• _WHAT TO DO_
Rewrite the rows below, from the line holding "EMAIL (14, 466)" through the end of the rows (both ends included), keeping every line of text and adding 28 to each number in the answer coordinates. Leave the pictures out.

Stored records

==============================

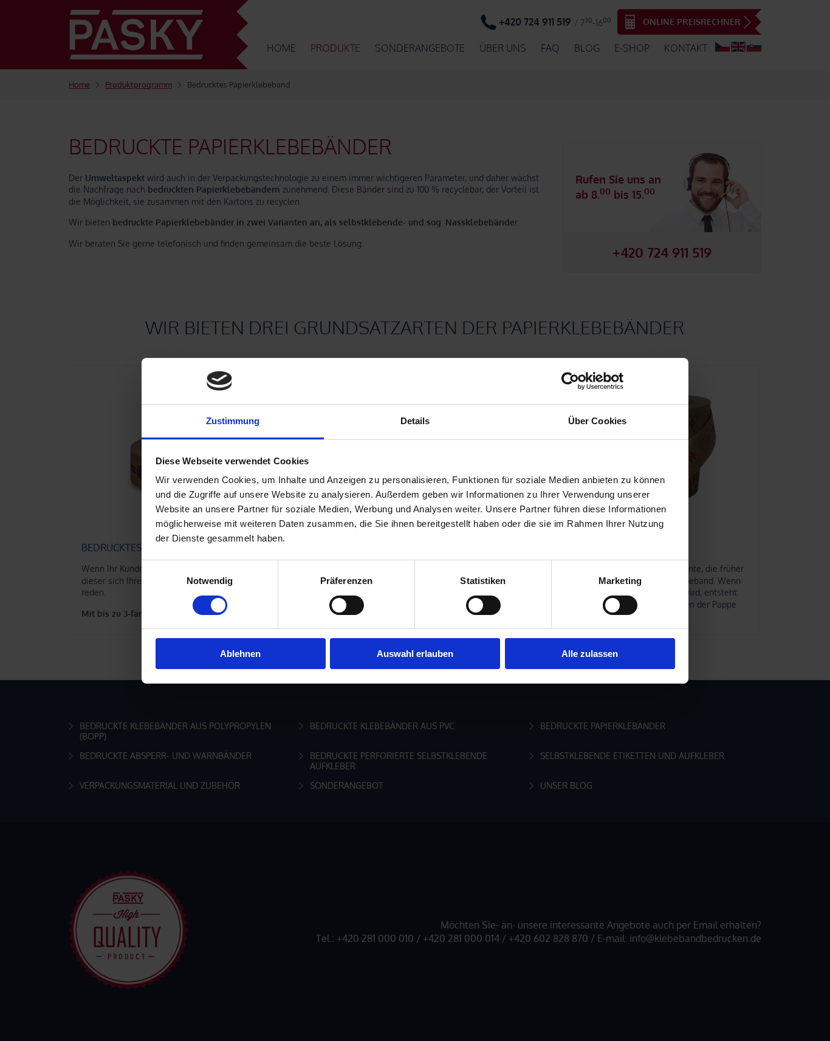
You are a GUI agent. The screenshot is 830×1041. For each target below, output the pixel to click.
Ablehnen (240, 653)
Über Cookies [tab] (597, 421)
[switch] (346, 605)
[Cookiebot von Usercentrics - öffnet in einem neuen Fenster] (570, 381)
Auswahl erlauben (415, 653)
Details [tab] (415, 421)
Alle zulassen (589, 653)
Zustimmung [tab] (233, 421)
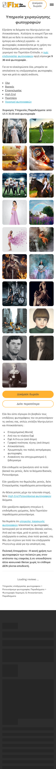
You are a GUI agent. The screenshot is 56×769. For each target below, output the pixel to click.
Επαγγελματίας (13, 90)
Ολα (7, 83)
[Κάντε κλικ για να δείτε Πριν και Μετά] (14, 131)
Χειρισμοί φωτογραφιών (18, 101)
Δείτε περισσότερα (28, 404)
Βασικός (9, 86)
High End (10, 94)
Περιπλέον (11, 98)
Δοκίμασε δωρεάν (37, 4)
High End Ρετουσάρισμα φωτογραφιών (29, 496)
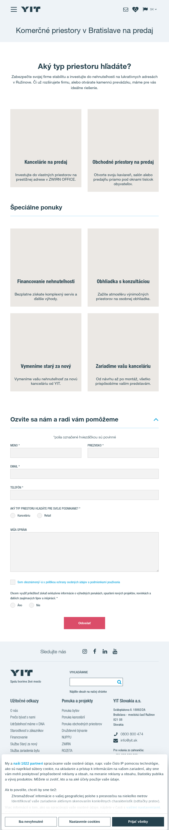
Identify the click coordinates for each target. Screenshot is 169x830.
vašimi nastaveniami (143, 807)
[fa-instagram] (84, 651)
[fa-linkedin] (105, 651)
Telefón (15, 487)
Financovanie (19, 737)
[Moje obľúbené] (135, 9)
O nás (14, 710)
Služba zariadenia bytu (25, 750)
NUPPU (66, 737)
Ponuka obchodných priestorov (82, 724)
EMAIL (14, 466)
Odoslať (84, 623)
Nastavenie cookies (84, 821)
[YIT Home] (30, 9)
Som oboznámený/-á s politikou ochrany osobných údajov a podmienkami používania (69, 582)
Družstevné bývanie (74, 730)
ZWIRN (66, 744)
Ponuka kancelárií (73, 717)
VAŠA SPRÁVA (18, 530)
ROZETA (67, 750)
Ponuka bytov (70, 710)
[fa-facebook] (95, 651)
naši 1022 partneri (28, 763)
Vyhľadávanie (79, 672)
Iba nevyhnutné (31, 821)
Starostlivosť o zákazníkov (26, 730)
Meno (14, 445)
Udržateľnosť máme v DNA (27, 724)
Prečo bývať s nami (22, 717)
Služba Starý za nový (23, 744)
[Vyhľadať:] (119, 682)
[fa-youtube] (115, 651)
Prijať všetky (138, 821)
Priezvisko (95, 445)
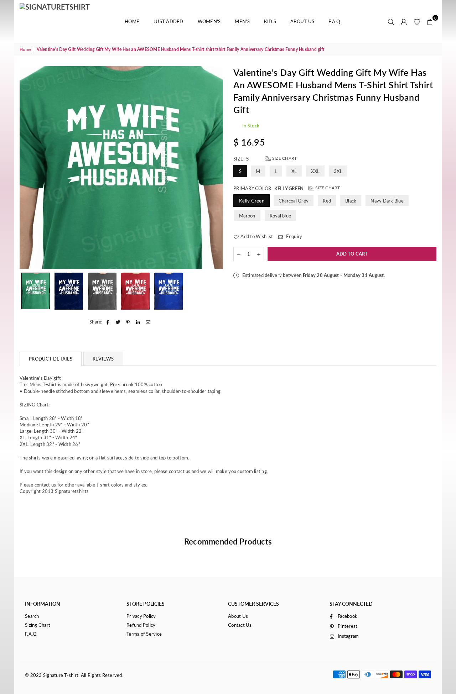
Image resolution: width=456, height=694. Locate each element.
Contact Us (240, 625)
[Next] (213, 167)
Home (132, 21)
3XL (338, 171)
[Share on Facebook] (108, 322)
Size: (265, 159)
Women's (209, 21)
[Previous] (29, 167)
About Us (302, 21)
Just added (168, 21)
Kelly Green (251, 201)
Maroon (247, 216)
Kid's (270, 21)
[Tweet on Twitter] (118, 322)
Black (350, 201)
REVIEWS (103, 359)
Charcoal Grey (294, 201)
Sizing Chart (37, 625)
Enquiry (293, 236)
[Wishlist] (417, 21)
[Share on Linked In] (138, 322)
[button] (430, 21)
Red (327, 201)
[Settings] (404, 21)
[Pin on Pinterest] (128, 322)
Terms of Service (144, 634)
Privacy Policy (141, 616)
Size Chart (284, 158)
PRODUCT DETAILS (50, 359)
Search (32, 616)
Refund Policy (140, 625)
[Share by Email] (148, 322)
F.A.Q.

==============================

• _RIGHT ANSWER_
EMAIL (42, 494)
Odoslať (112, 651)
Nastavenie cookies (112, 849)
[YIT Home] (58, 37)
Som oboznámený/-á s politikou ochrany osobných údajov a podmienkami používania (97, 610)
Družstevné bývanie (102, 758)
ZWIRN (94, 772)
Ponuka kancelárií (101, 745)
VAŠA SPRÁVA (46, 558)
ROZETA (95, 778)
Ponuka bytov (98, 738)
[fa-facebook] (123, 679)
naši 1022 partneri (56, 791)
Vyhľadávanie (107, 700)
Iba nevyhnutné (59, 849)
Starostlivosť o zákazníkov (54, 758)
Meno (42, 473)
Udržateľnosť máme v DNA (55, 752)
Prečo bývať s nami (50, 745)
Služba Starý za nový (51, 772)
[Vyhľadať:] (147, 710)
[fa-youtube] (143, 679)
Prijať všetky (166, 849)
Priezvisko (123, 473)
Image resolution: width=456, height=694. Locate each element.
Contact Us (268, 653)
[Next] (241, 195)
Home (160, 49)
3XL (366, 199)
[Share on Facebook] (136, 350)
Size: (293, 187)
Women's (237, 49)
[Previous] (57, 195)
About Us (330, 49)
Just added (196, 49)
Kelly Green (279, 229)
Maroon (275, 244)
Kid's (298, 49)
[Tweet on Twitter] (146, 350)
Black (378, 229)
REVIEWS (131, 387)
Charcoal Grey (322, 229)
Sizing Chart (65, 653)
Enquiry (321, 264)
[Wishlist] (445, 49)
[Share on Linked In] (166, 350)
[button] (458, 49)
Red (355, 229)
[Settings] (432, 49)
[Pin on Pinterest] (156, 350)
Terms of Service (172, 662)
Privacy Policy (169, 644)
Size Chart (312, 186)
PRODUCT DETAILS (78, 387)
Search (60, 644)
Refund Policy (168, 653)
[Share by Email] (176, 350)
F.A.Q.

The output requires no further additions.